Cuidar do próximo é (ou deveria ser) fundamento de toda boa religião, especialmente as cristãs. Afinal, foi o Cristo que disse: “Amar ao próximo como a ti mesmo”. É coisa bonita. É muito difícil. Foi dito há mais de 2 mil anos e o homem ainda se agarra, muitas vezes, à defesa de seus interesses pessoais. Ainda não entendeu completamente os sacrifícios que amar exige.
Bem, eu dizia que estou mais serena. Informação é a chave. Ler e descartar as paixões. Encarar de frente, sem panos quentes, preparar-se, saber até que ponto vai a nossa potência e a nossa impotência.
Sentir-se impotente é a pior sensação. Mas é preciso ter em mente que ficar parado, quieto, abrigado, é uma ação necessária. Nós, que tivemos que construir nossa independência na vida, somos virados do avesso. Obedecer a regra salva vidas. Acatar os direcionamentos não perpetua a crise. Ser humilde e reconhecer nossa impotência é, paradoxalmente, uma forma de potência. É o que nos dá poder aqui do nosso cantinho. Não estamos diminuídos no nosso isolamento; na verdade, somos peça de um grande quebra-cabeça de proteção que nos alcança e aos que amamos, mesmo se distantes de nós. Sentir esse pertencimento subverte o sentimento de impotência.
Houve benção do Papa nesses dias. Uma imagem histórica. Papa Francisco, todo de branco, no meio da Praça de São Pedro, totalmente sozinho. A noite caía sobre ele enquanto falava, numa simbologia absurda. A chuva molhava o crucifixo enorme, milagroso para os católicos, símbolo de fé e resistência para todos. À direita, no corpo do Cristo, o sangue era pintura, simulando seu sofrimento. À esquerda, a água da chuva verdadeiramente escorria, discreta, brilhando o suficiente para ser notada na filmagem e nos fazer lembrar das lágrimas que se espalham mundo afora. Francisco caminhou com dificuldade, idoso, penalizado, humilde. Rezou diante das imagens sacras da sua religião, encolhido diante da grandiosa entrada da basílica. Pareceu ser, como nós, apenas um homem agarrado a sua fé. Mas, no centro daquela praça, ele entoou palavras de poder que ecoaram no mundo: o poder do amor, da solidariedade, que vem da nossa própria humanidade. Ele se dirigiu a Deus, citou as Escrituras, mas evocou nossa humanidade para a superação dessa crise. Um único homem, armado de palavras. Disse: “…esta é a força de Deus: fazer resultar em bem tudo o que nos acontece, mesmo as coisas ruins (…) o Senhor nos interpela e, no meio da nossa tempestade, nos convida a despertar e ativar a solidariedade e a esperança, capazes de dar solidez, apoio e significado a estas horas em que tudo parece naufragar…”
Emocionei-me com o Papa e com nossa fragilidade humana.

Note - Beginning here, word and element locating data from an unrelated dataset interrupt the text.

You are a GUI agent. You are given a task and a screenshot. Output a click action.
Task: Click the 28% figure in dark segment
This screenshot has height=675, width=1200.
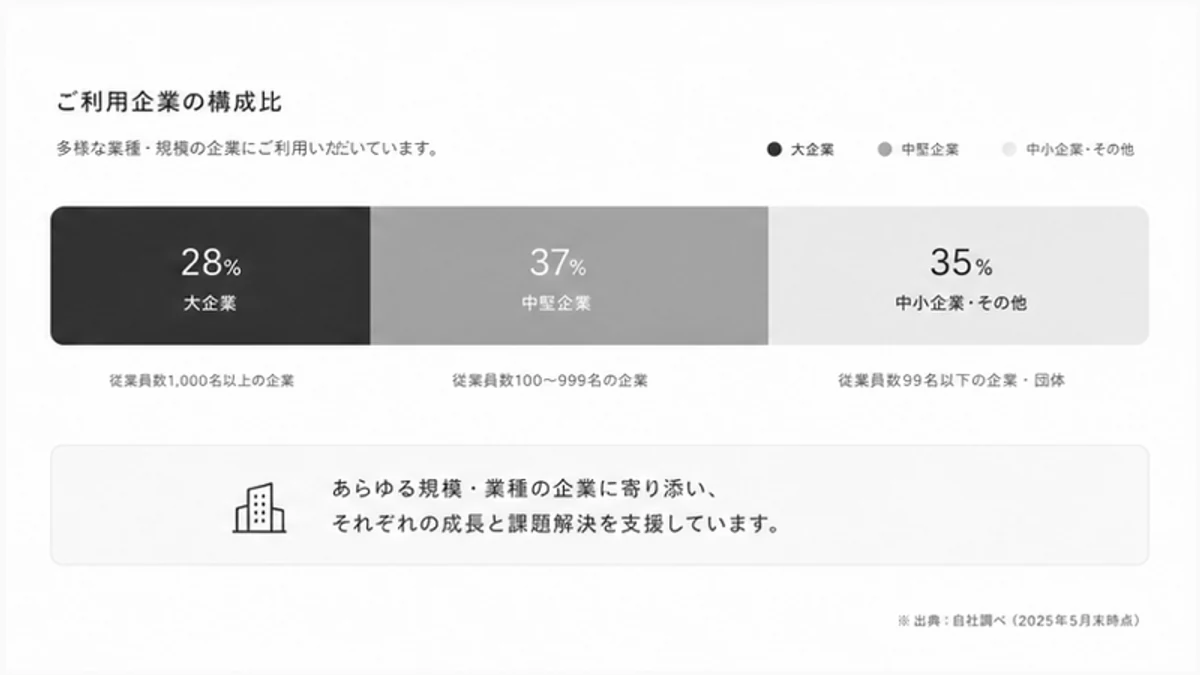pos(211,263)
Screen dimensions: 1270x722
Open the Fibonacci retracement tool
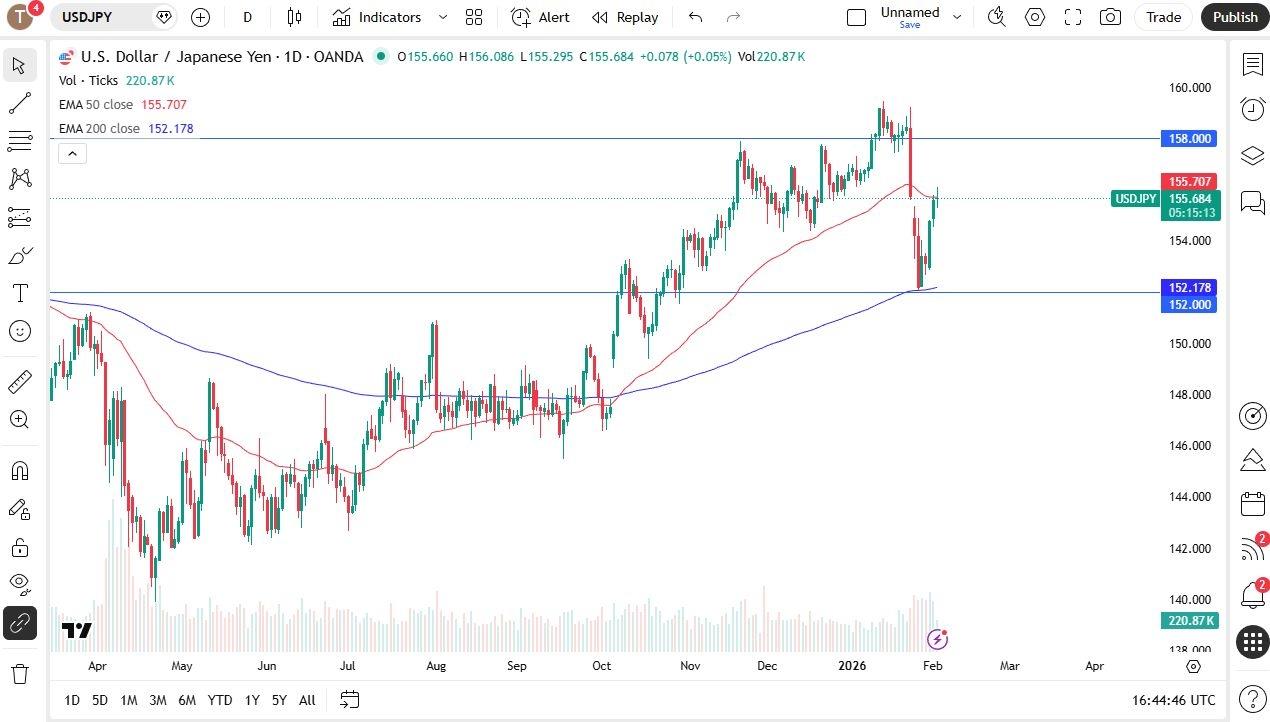19,141
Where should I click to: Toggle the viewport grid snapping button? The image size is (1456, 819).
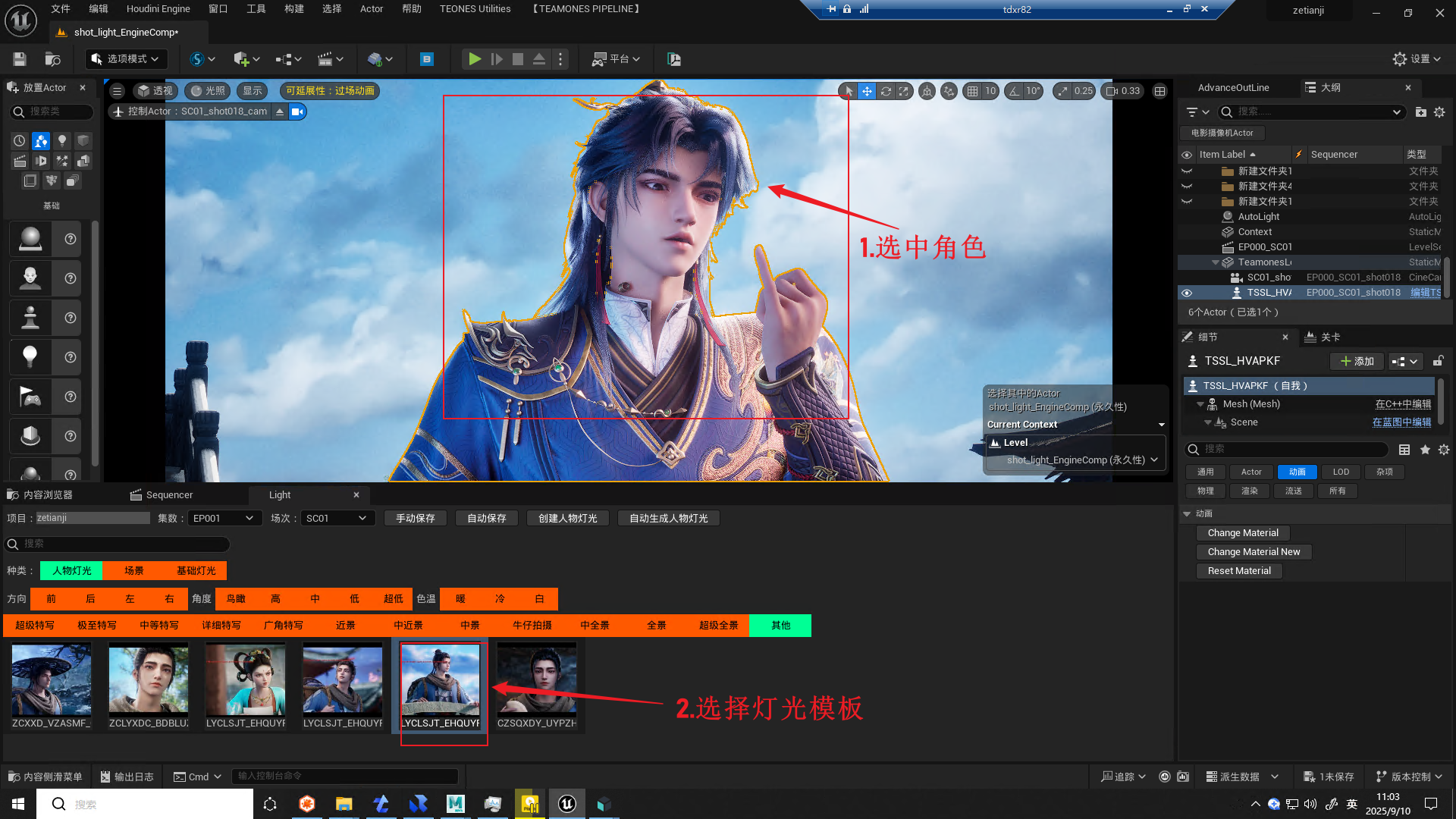[973, 91]
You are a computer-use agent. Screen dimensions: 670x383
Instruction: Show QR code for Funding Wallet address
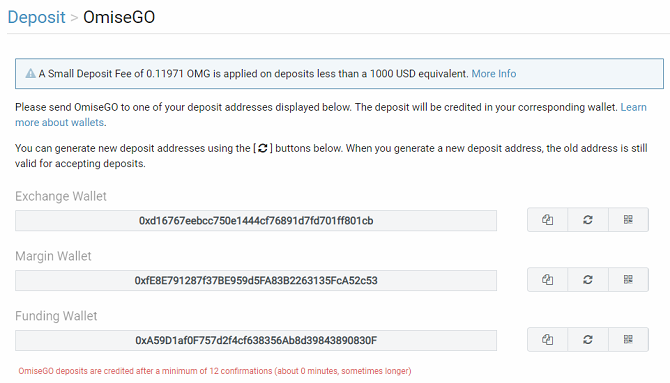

Somos menos sozinhos do que supunhámos. Dependemos uns dos outros. O mundo se une numa espécie de dinâmica familiar. Necessitamos dos outros para guardar as pessoas que amamos. Sinto-me, de novo, um pouco criança diante do incalculável. Preciso que me apontem alguns rumos, não posso caminhar sozinha. Ninguém pode. Nosso amor é capaz de pouco. Nosso amor não pode proteger todos que amamos, nem blindar-nos contra uma ameaça invisível. Sinto-me pequena, também, diante do portal do mundo.
Estranhamente, aí está a beleza deste momento. A descoberta na carne do ensinamento ético que percorre a noção mais básica de humanidade: todos importam. Somos partes de um todo e cada um tem seu valor e sua importância na cadeia das relações. Sendo assim, todos merecem acolhida.
Acolhida…Vem a saudade dos colos paternos. Vem a saudade da casa da infância. De andar de bicicleta no quintal. De dançar no quarto no segundo andar da casa e fazer tremer as lâmpadas do lustre da sala. Da goiabada com requeijão que minha madrinha mandava para mim. Das tardes de TV depois dos deveres da escola. Do misto quente com laranjada na hora do lanche, assistindo ao Batman (a série), ao Sítio do Picapau Amarelo ou a Daniel Azulay.
Coincidência triste: Daniel Azulay partiu nesse mesmo dia, após contrair o vírus que nos assombra. A criança em mim chora. Sinto gratidão pela companhia que ele me fez sem saber. Sinto saudades das suas musiquinhas, dos personagens da Turma do Lambe-Lambe. Dos seus suspensórios, do seu sorriso, dos seus desenhos que eu tentava copiar. Não conseguia, à exceção de um Papai Noel feito com dois corações, a quem eu dava um toque especial, roseando suas bochechas. Lembro de mim, ligando escondida para o número em que se ouviam charadas e piadinhas da turma. Professor Pirajá, a coruja, tinha uma música divertida, em ritmo de forró, festa junina. Sempre gostei de dançar quadrilha e o meu primeiro vestido de caipira era de xadrez amarelo e tinha uma anágua para a saia ficar um pouco armada. Achava bonito ver as saias armadas nas novelas de época. Na infância, as escolhas eram feitas em cima das ilusões (na infância?). Amarro lembranças diferentes, uma na outra, na noite ociosa da quarentena.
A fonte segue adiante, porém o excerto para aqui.